Oquist also said, during negotiations, that he wanted the Paris Agreement to allow small countries to be able to seek “compensation for damages” and to have “the right to litigate over legal responsibilities.” On a per-capita basis, residents of only a few countries are responsible for the vast majority of the pollution that causes global warming, and Nicaragua is not one of them.

In his announcement this week, Ortega again criticized the agreement. Scientists have made clear, he said, that the commitments in the agreement would not be enough to reduce global warming. He also criticized it for being nonbinding, saying the countries had “no obligation” to do what they said they would.

Nonetheless, Ortega said Nicaragua would sign on to show solidarity with other small nations that are vulnerable.

Ortega made his announcement as diplomats convened for the UN General Assembly in New York City.

In remarks, world leaders, including Secretary General António Guterres, linked 2017’s devastating hurricane season to climate change. A series of uncommonly powerful storms have wreaked havoc on Caribbean nations that are Nicaragua’s neighbors.

“Reducing carbon emissions must clearly be part of our response, together with adaptation measures,” Guterres said during a high-level meeting on Hurricane Irma, held as Hurricane Maria was gathering strength in the Atlantic. “The rise in the surface temperature of the ocean has had an impact on weather patterns; and we must do everything possible to bring it down.

In his speech to the UN, Donald Trump did not mention climate change.

The UN General Assembly followed a separate meeting, held in Montreal, to discuss the United States’ withdraw from the Paris Agreement.

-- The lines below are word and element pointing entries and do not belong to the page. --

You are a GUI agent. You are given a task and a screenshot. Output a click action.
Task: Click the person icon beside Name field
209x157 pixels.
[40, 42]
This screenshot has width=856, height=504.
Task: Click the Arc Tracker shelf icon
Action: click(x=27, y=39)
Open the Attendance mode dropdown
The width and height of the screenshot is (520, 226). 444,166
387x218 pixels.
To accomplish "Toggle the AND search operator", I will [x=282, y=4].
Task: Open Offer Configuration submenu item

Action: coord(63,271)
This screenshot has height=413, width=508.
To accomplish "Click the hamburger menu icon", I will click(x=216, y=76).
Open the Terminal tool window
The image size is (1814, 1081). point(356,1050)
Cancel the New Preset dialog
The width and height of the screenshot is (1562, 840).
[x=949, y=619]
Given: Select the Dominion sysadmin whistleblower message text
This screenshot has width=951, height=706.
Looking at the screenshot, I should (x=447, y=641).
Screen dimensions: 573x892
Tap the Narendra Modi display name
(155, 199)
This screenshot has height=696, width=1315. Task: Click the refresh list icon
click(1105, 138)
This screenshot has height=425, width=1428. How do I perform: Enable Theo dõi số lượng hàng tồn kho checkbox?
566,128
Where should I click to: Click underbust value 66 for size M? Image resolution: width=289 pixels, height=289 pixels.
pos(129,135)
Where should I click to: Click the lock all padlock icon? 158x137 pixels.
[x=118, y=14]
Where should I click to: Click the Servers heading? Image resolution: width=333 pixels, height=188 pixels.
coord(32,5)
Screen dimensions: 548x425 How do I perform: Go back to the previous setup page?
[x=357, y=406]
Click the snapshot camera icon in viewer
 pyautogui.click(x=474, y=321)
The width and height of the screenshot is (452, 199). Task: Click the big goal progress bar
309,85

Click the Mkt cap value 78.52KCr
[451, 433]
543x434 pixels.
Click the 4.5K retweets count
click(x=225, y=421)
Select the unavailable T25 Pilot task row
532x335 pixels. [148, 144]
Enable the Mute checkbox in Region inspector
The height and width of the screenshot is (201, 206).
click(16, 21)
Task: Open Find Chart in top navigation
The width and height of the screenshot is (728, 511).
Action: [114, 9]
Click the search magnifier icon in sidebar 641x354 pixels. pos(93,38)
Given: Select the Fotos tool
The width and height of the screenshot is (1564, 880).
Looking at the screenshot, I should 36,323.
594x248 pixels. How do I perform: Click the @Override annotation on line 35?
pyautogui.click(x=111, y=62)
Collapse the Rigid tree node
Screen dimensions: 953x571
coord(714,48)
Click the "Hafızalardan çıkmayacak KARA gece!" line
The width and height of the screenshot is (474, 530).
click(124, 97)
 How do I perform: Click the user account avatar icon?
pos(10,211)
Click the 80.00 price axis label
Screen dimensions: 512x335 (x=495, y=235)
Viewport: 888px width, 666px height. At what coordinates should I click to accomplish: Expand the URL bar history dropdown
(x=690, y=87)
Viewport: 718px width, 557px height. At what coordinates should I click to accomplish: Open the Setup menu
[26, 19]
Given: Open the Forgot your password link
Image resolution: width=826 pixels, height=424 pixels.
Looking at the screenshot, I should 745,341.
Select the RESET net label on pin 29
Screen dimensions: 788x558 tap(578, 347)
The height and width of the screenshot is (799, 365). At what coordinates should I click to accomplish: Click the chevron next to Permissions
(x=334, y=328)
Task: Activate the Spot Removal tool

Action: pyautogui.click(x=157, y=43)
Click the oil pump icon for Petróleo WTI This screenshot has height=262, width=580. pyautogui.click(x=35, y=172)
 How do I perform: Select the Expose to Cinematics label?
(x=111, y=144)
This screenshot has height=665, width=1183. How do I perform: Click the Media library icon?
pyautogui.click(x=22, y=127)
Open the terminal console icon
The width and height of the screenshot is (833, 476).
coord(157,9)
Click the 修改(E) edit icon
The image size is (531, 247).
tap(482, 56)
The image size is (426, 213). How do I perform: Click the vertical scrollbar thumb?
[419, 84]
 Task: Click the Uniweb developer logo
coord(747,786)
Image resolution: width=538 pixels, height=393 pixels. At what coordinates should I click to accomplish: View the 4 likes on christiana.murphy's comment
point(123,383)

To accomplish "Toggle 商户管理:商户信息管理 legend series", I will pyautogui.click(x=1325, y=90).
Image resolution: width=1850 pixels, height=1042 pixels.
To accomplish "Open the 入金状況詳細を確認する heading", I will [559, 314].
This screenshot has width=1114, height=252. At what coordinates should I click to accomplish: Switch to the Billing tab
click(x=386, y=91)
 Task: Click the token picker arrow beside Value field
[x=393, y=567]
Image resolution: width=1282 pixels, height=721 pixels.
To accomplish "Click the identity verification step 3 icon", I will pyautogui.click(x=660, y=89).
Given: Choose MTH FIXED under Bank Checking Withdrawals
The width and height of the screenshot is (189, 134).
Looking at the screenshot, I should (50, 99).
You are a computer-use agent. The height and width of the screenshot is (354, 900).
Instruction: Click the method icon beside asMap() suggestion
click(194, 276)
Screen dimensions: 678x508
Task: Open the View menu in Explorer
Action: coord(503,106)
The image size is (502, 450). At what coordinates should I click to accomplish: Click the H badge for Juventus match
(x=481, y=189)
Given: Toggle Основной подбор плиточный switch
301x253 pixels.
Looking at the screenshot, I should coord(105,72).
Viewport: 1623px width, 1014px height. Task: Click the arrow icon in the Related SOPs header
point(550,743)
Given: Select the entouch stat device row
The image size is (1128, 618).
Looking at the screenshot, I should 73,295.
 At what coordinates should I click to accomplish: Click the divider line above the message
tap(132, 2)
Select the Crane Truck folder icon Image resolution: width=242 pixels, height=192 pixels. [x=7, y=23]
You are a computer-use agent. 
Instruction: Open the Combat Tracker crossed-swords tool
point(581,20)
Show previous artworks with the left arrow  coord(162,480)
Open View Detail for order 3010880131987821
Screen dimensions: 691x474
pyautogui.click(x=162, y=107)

US representatives did attend the meeting, and some apparently gave the EU’s climate commissioner, Miguel Arias Canete, the idea that the US would not withdraw from Paris after all. Canete’s read on the situation was reported by the Wall Street Journal, but the Trump administration immediately moved to quash those rumors, insisting that its plans hadn’t changed.

Because of waiting periods built into the Paris Agreement, the US’s withdraw from it will not be formalized until November 2020 — the same month when Donald Trump will stand for reelection. As UN Dispatch reported in June, if Trump is succeeded by a president with a more favorable view toward the Paris Agreement, the US would likely be able to reenter without much trouble.

In the meantime, Nicaragua’s decision to engage with the agreement — despite it’s dissatisfaction with it — makes the US’s own decision to opt out stand even more starkly in contrast to other nations’ desire to confront the problem together, despite disagreements. When it comes the climate change, the US is increasingly isolated.